George Scanlan: The 'football pioneer' who helped Eric Cantona and Andrei Kanchelskis at Man Utd
Thursday 12 January 2017 08:25, UK
Soccer Saturday's Johnny Phillips pays tribute to a "football pioneer" who helped Andrei Kanchelskis and Eric Cantona settle at Manchester United...
The life of one of English football's great pioneers will be celebrated this weekend.
He worked with the USSR during the 1966 World Cup, then with England at Italia '90. He sat on the bench during Aston Villa's glorious European Cup campaign of 1982, he became a close confidant of Manchester United greats Eric Cantona and Andrei Kanchelskis and he was the inspiration for the likes of Jose Mourinho in the modern era.
George Scanlan died last week at the age of 82. He was a hugely gifted linguist who used his talents to become a skilled interpreter and advisor for some of Europe's great football teams.

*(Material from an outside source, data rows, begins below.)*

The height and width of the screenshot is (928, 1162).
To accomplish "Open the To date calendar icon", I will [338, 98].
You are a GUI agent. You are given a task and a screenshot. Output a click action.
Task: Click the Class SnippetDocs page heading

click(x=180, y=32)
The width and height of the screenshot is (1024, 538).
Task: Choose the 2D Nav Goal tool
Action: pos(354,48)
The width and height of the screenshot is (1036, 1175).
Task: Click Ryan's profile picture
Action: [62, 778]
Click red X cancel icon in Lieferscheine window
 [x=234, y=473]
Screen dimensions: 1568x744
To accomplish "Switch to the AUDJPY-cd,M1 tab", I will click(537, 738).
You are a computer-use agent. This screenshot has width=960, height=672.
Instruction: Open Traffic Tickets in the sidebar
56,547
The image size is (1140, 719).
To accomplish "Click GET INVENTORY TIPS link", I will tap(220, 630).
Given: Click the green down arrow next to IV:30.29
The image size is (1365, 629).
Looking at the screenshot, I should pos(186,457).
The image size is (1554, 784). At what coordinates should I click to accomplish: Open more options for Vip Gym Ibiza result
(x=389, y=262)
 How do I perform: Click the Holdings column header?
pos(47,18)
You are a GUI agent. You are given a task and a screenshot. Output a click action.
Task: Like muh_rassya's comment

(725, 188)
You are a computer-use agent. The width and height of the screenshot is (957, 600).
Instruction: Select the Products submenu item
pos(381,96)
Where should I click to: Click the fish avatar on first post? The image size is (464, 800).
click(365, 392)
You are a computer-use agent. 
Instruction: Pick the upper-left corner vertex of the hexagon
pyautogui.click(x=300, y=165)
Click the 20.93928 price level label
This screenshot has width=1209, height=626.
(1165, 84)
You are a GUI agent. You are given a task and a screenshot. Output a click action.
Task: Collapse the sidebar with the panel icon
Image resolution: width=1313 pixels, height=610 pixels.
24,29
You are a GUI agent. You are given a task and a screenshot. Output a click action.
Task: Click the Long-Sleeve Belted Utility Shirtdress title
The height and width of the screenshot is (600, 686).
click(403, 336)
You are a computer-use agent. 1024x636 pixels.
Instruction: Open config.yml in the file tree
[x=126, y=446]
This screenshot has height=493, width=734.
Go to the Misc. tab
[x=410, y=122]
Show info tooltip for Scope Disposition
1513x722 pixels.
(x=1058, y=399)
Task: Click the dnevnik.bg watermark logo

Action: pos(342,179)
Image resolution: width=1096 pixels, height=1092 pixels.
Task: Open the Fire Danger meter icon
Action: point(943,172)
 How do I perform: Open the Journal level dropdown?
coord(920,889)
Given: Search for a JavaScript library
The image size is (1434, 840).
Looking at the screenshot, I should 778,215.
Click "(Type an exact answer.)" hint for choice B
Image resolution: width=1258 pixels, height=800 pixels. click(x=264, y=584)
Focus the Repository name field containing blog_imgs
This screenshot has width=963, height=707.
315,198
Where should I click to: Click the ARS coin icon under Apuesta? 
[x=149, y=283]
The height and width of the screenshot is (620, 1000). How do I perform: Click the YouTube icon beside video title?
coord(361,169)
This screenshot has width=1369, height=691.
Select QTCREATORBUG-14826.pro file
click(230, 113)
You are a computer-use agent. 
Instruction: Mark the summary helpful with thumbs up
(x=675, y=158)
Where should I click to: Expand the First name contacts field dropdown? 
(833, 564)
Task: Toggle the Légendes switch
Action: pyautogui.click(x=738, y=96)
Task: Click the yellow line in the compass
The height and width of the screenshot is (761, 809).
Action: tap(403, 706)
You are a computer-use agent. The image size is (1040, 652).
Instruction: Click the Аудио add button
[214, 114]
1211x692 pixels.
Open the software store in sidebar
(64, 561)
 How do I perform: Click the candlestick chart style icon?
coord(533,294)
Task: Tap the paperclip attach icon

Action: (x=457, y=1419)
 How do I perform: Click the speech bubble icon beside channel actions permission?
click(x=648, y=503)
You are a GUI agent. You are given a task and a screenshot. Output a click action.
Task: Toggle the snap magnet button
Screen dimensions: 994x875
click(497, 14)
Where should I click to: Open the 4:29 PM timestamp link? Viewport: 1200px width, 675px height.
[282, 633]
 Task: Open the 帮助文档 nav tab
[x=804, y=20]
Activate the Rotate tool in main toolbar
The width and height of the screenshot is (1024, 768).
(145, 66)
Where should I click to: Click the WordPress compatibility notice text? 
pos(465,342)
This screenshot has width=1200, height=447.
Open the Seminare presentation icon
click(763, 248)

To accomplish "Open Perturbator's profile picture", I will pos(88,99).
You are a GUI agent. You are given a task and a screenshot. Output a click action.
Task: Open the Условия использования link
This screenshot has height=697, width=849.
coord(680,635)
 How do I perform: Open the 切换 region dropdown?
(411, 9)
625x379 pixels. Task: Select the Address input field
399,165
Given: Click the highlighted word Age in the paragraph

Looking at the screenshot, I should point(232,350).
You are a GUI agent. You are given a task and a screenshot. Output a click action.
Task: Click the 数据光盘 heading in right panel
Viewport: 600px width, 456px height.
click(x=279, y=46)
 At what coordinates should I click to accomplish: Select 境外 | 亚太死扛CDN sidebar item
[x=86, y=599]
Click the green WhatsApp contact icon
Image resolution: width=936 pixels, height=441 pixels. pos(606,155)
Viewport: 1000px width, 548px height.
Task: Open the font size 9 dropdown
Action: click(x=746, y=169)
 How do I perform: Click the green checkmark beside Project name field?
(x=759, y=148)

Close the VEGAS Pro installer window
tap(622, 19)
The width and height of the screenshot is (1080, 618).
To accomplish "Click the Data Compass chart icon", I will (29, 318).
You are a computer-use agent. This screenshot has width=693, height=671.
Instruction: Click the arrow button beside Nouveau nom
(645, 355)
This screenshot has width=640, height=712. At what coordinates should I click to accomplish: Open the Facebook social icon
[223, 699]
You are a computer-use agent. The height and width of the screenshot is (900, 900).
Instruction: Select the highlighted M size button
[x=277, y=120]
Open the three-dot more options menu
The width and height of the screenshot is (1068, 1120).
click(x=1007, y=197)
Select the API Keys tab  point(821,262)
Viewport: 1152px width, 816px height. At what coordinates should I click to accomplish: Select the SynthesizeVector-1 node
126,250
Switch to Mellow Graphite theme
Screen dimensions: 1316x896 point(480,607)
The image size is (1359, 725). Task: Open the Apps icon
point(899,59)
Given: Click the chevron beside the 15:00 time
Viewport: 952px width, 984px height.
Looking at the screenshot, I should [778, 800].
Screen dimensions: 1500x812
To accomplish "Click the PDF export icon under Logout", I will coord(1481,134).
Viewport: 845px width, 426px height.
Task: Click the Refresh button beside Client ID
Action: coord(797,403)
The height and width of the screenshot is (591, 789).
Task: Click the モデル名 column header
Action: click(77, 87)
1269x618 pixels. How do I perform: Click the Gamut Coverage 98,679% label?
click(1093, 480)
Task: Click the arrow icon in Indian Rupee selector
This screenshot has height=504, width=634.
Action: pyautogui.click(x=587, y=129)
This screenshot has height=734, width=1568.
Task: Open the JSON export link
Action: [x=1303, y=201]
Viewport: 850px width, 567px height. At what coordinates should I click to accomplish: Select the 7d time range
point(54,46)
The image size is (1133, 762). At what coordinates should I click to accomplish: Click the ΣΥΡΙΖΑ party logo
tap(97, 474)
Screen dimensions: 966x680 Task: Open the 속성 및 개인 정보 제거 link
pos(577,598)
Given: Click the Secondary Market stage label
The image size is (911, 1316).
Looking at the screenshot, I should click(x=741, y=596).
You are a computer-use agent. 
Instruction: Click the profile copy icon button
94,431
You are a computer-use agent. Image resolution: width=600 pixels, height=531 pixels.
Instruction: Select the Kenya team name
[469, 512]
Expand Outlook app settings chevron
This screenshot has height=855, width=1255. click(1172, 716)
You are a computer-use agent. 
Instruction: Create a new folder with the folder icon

Scanlan was first and foremost a scholar who became Head of Russian Studies at Liverpool Polytechnic in the 1960s. It was during this time that European club football was expanding rapidly with the advent of the European Cup in 1955 and as a result there were opportunities opening up in the game for interpreters.
Scanlan became an interpreter and advisor for British sides who were travelling abroad during this period. His work was so impressive that he was quickly in demand from the Soviet Union's top clubs as well, working for Dynamo Moscow, Spartak Moscow, Torpedo Moscow, Shakhtar Donetsk, Dynamo Kiev and Dynamo Tbilisi. In 1966 he worked for the Football Federation of USSR as the national team's official interpreter and advisor at the World Cup.
Owing to his close connections with Liverpool stalwart Ronnie Moran, whom he played alongside in junior football for Bootle, he became a regular member of the club's travelling parties in European competition in the 1970s and '80s.
When working for Aston Villa, manager Tony Barton even had Scanlan sit on the bench with him for the club's European Cup quarter-final first leg tie away at Dynamo Kiev in 1982.
Of all Scanlan's European Cup adventures, he had his work cut out on this particular trip as one of the continent's most inhospitable and formidable venues lived up to its reputation.
On arrival in Kiev the squad was relocated from a previously arranged out-of-town luxury hotel to a run-down 1940s place in the city centre. Then, at short notice, the kick-off time was brought forward two hours from 7pm to 5pm, leaving Barton's men less time to prepare for the tie. Villa's goalless draw was hailed as the best performance of their campaign. They won the return 2-0 at Villa Park and went on to lift the European Cup in May.
In the Premier League's 21st century age, where first-team squads are made up of a large proportion of foreign players, every club has an interpreter working for them.
Today boundaries are easier to break down, but virtually all of Scanlan's work took place during the Cold War era and yet he became a hugely respected figure on both sides of the Iron Curtain. He was fluent in many languages, having also studied French, Arabic and Persian at Cambridge University. In the 1990s he worked with Sir Alex Ferguson at Manchester United, acting as interpreter for Cantona and Kanchelskis among others. He later helped both players with their autobiographies.
Scanlan wasn't just an academic working in football, he was a keen student of the game. During his time at Liverpool Polytechnic he briefly became manager of Marine, a local non-league club in Crosby.
It is interesting to wonder how his career might have panned out in the modern era. There are clear parallels with Mourinho, whose big break in football came as an interpreter for Bobby Robson at Sporting Lisbon in 1992. Scanlan worked with Robson at the World Cup just two years earlier but unlike Mourinho, whose coaching career was in its infancy, Scanlan's work in management with Marine was a distant memory.
Scanlan worked with many of the game's greats. In more recent years he would give talks to students around the country about his life as a travelling interpreter in football, sharing his experiences of working with some of the game's greatest players, managers and football teams.
At Marine's Northern Premier League game against Spennymoor United on Saturday there will be a tribute to Scanlan, with family members present to mark the passing of a man who will be fondly remembered at home and abroad; one of football's true pioneers.